It doesn’t look like spring outside, but for now it can look like spring in my kitchen.
My forsythia exclamation mark was dotted with today’s green juice breakfast.
Good morning Greener March Challenge Day 20! Here in the northeast we’re all reeaaally ready for some greenery outside too.
Today’s juice was so bright green it almost looked like kool-aid.
(Rest easy, it was NOT kool-aid.)
Today’s noteworthy green lemonade ingredient was fresh parsley.
I used about half of this bunch of parsley with a head of romaine, 1/2 of a large cucumber, 2 apples, 2 lemons, a couple inches of ginger root and 3 stalks of celery. I worried that the parsley might be overpowering or really strong – but the taste was subtle and enjoyable too.
I rarely use fresh herbs for cooking – I could probably use a little improvement here, I’m sure that using fresh herbs is better for a number of reasons. I guess I’m so afraid that whatever fresh herb I buy will end up going bad before I’m able to use it all – it doesn’t feel like it’s worth the money. I end up using dried herbs and spices 99% of the time. It was easy shoving parsley through the juicer though. Maybe this is my answer for what to do with fresh herbs that are about to go bad? Into the fresh juice or a smoothie you go!
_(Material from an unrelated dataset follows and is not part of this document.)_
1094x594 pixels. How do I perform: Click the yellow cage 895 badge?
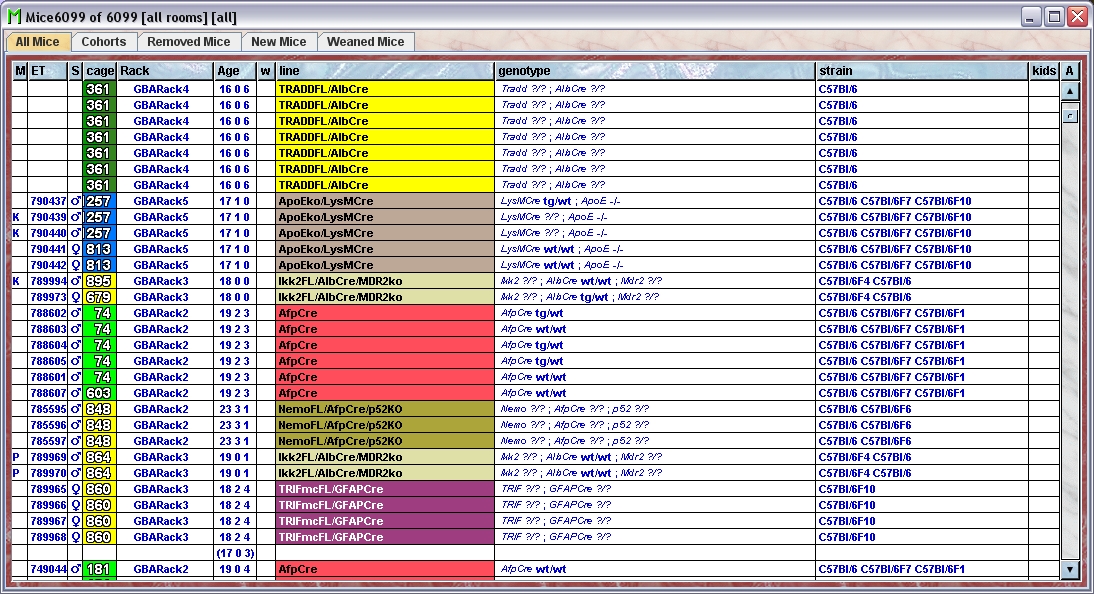[99, 281]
I originally bought this parsley to chop up and add to salads as a “new” green, but juicing it is as far as I’ve gotten with it so far. Parsley has all sorts of groovy, unpronounceable things going for it. (How do you say myristicin? limonene? eugenol? alpha-thujene?)
I always get a kick of reading the nutritional profile of a vegetable I’ve just eaten. I usually find myself pumping my fist in the and air shouting YEAH! Antioxidants rule! Alpha-thujene IN YO FACE!
It’s late. Clearly I am delirious. Maybe I have spring fever. Or maybe I drank too much parsley today. Or maybe that really was green kool-aid in my glass this morning.